== Material for the task ==
-----
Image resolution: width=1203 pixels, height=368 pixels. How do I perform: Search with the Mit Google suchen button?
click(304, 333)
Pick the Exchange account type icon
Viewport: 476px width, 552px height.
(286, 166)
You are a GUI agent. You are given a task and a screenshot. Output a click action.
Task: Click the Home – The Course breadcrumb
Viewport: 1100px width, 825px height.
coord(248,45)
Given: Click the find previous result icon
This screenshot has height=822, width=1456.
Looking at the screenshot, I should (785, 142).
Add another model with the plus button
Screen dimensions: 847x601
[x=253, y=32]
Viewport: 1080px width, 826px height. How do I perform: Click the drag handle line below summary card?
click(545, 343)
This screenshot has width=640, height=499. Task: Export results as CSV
-----
== Action item ==
Search the entries for the line holding "Task: Click the Home – The Course breadcrumb". Return that line and the ones after it through the last, exactly.

== Result ==
Task: Click the Home – The Course breadcrumb
Viewport: 1100px width, 825px height.
coord(248,45)
Given: Click the find previous result icon
This screenshot has height=822, width=1456.
Looking at the screenshot, I should (785, 142).
Add another model with the plus button
Screen dimensions: 847x601
[x=253, y=32]
Viewport: 1080px width, 826px height. How do I perform: Click the drag handle line below summary card?
click(545, 343)
This screenshot has width=640, height=499. Task: Export results as CSV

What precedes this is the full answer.